Platforms like aster dex are part of that ecosystem—use them as tools, not oracles. Compare quotes, watch the gas estimate, and if a route looks too good to be true, it probably is.

Liquidity provision vs active trading

LPing and trading are different games. LPs earn fees but suffer impermanent loss (IL) when prices diverge. Traders capture directional moves but pay spread and gas. For LPs, concentrated liquidity (Uniswap v3 style) and strategic range setting change the math—less capital, higher fee capture, but more IL risk if your range is too tight.

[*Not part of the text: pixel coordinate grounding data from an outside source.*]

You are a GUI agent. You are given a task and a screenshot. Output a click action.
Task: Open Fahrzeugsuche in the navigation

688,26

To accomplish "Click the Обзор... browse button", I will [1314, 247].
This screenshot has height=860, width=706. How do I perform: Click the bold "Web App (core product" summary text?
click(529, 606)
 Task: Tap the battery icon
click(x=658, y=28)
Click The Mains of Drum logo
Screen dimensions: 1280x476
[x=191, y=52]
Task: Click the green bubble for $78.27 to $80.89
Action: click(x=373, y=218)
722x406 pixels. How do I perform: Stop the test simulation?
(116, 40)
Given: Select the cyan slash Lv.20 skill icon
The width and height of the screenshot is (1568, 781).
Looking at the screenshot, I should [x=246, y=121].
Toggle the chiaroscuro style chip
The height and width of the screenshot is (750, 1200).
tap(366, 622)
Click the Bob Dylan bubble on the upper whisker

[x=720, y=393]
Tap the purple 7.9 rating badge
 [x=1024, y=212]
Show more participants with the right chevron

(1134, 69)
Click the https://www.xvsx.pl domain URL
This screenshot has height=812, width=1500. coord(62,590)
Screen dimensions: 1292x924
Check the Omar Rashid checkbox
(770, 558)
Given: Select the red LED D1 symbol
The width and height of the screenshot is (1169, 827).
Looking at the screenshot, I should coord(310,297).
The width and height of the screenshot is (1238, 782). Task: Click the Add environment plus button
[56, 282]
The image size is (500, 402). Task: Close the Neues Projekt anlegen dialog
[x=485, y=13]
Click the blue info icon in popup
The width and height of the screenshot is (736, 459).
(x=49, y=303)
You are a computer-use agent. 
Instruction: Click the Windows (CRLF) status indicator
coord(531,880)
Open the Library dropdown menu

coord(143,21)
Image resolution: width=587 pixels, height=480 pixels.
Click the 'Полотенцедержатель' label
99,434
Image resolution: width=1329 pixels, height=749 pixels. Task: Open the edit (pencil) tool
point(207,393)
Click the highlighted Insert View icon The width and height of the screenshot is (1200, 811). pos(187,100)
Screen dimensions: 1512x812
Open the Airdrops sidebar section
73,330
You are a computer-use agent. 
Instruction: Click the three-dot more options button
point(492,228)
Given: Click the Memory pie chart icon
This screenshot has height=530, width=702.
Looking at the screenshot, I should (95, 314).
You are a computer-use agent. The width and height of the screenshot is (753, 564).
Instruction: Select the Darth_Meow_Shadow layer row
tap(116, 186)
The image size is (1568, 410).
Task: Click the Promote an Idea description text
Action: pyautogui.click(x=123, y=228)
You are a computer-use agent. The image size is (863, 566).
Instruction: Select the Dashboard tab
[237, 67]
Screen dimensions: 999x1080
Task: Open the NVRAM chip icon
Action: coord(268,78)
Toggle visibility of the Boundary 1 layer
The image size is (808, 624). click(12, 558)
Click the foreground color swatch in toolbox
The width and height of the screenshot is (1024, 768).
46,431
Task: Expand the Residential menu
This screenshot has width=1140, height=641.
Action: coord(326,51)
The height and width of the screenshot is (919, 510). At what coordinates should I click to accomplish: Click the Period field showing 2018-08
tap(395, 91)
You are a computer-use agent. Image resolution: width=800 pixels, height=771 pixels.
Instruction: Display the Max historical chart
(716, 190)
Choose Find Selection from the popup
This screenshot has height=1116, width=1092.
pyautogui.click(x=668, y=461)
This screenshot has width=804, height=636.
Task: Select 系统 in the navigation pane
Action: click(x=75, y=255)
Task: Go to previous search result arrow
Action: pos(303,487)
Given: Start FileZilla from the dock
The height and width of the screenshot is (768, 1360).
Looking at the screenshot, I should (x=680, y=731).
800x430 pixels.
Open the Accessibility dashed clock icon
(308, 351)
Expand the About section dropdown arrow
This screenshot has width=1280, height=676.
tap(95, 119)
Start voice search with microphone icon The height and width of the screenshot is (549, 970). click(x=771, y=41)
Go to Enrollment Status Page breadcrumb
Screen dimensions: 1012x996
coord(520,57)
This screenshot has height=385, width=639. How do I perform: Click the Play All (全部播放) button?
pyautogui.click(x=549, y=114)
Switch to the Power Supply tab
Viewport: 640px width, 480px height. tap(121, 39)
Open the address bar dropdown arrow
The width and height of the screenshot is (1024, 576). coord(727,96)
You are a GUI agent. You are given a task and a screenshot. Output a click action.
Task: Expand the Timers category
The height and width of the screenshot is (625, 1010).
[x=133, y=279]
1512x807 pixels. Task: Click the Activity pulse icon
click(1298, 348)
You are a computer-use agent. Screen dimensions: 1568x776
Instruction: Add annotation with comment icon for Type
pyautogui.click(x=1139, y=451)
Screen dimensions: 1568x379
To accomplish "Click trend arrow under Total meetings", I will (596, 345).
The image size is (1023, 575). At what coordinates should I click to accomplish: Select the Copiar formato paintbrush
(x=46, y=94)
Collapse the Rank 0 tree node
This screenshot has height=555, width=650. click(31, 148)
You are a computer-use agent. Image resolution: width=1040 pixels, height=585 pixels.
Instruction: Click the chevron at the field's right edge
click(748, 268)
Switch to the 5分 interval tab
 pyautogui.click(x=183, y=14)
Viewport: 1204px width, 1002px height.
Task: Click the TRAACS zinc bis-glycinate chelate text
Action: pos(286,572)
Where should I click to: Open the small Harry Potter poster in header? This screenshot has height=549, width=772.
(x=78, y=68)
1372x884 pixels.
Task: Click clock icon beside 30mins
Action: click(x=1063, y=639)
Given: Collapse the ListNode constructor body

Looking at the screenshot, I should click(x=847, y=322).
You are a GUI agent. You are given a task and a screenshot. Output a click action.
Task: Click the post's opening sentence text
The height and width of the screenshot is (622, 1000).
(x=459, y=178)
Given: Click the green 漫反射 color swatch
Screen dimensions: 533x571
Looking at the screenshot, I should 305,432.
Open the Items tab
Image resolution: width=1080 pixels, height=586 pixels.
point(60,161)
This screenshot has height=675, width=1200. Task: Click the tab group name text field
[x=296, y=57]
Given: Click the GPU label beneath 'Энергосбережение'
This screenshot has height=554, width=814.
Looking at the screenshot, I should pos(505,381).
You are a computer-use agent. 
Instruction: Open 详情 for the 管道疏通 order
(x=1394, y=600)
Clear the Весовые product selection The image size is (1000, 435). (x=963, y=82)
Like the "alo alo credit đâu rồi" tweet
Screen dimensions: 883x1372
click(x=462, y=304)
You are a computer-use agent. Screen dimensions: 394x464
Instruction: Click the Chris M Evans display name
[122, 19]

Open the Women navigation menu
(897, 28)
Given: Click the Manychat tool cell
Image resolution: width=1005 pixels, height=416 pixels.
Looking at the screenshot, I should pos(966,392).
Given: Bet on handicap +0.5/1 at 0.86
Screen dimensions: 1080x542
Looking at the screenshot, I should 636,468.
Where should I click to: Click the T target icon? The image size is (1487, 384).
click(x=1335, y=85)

My approach: if I want exposure and passive returns, I select ranges around expected volatility and set small positions. If I’m actively trading, I avoid LPing in the same token pairs I’m trading because of complexity and mental accounting headaches. Yes, I know some people do both; I’m biased, but separating roles reduces surprises.

Front-running, MEV, and protection

MEV isn’t theoretical—it’s a real cost. Sandwich attacks happen when you allow wide slippage and a predictable trade size. Tools to mitigate MEV include private mempools, transaction relays, or sending transactions with gas strategies that avoid being picked off. For most retail traders, the simplest defense is smaller trades and realistic slippage.

Quick aside: I once queued a large swap with 2% slippage on a thin pool—bad idea. A bot made the rest of the story. Lesson learned: slippage tolerance is a double-edged sword.

Practical trade setups I use

1) Layered buys: split a large order into 3-5 tranches over short intervals. It smooths price impact and hedges timing risk.
2) Probe + execute: do a small probe trade to confirm quote depth, then execute the main trade if things line up. Not sexy, but reliable.
3) Use limit-on-chain solutions when possible: they replace risky slippage tolerances with a price-bound order. Expect some missed fills, though—patience pays.
4) Watch gas vs slippage: sometimes paying a little more gas to route through a deeper pool is cheaper than swallowing slippage in a shallow one.

Risk controls and mental models

Always have exit rules. Set mental stop-losses and take-profits before you click confirm. Sounds basic. But when markets move fast, people hesitate. Hesitation costs you. I write target levels on the order screen (yep, old-school note-taking) and stick to them unless my thesis changes.

Also: track microstructure. If a token’s pool shows erratic depth, or keepers/LPs are dominated by a single wallet, that’s a red flag. On the other hand, if you see steady fee accrual in a pool with predictable volume, that can be a nice passive play.

FAQ

Q: Should I always use an aggregator?

A: Not always. Aggregators are useful for getting the best quoted route, but check gas estimates and slippage. For small, liquid pairs, single-pool swaps might be fine. For larger orders, aggregators often help—but validate the route with a probe swap.

Q: How do I avoid impermanent loss?

A: You can’t fully avoid IL if you provide symmetric liquidity in volatile pairs. Mitigation strategies include choosing stablecoin pairs, using concentrated ranges conservatively, or opting for fee-bearing vaults that manage ranges for you—but each has trade-offs.

Q: Is on-chain limit ordering worth it?

A: Yes, if you want to avoid slippage and are okay with missed fills. They reduce sandwich risk and give you precise pricing, but they can be slower to execute and sometimes more complex to set up.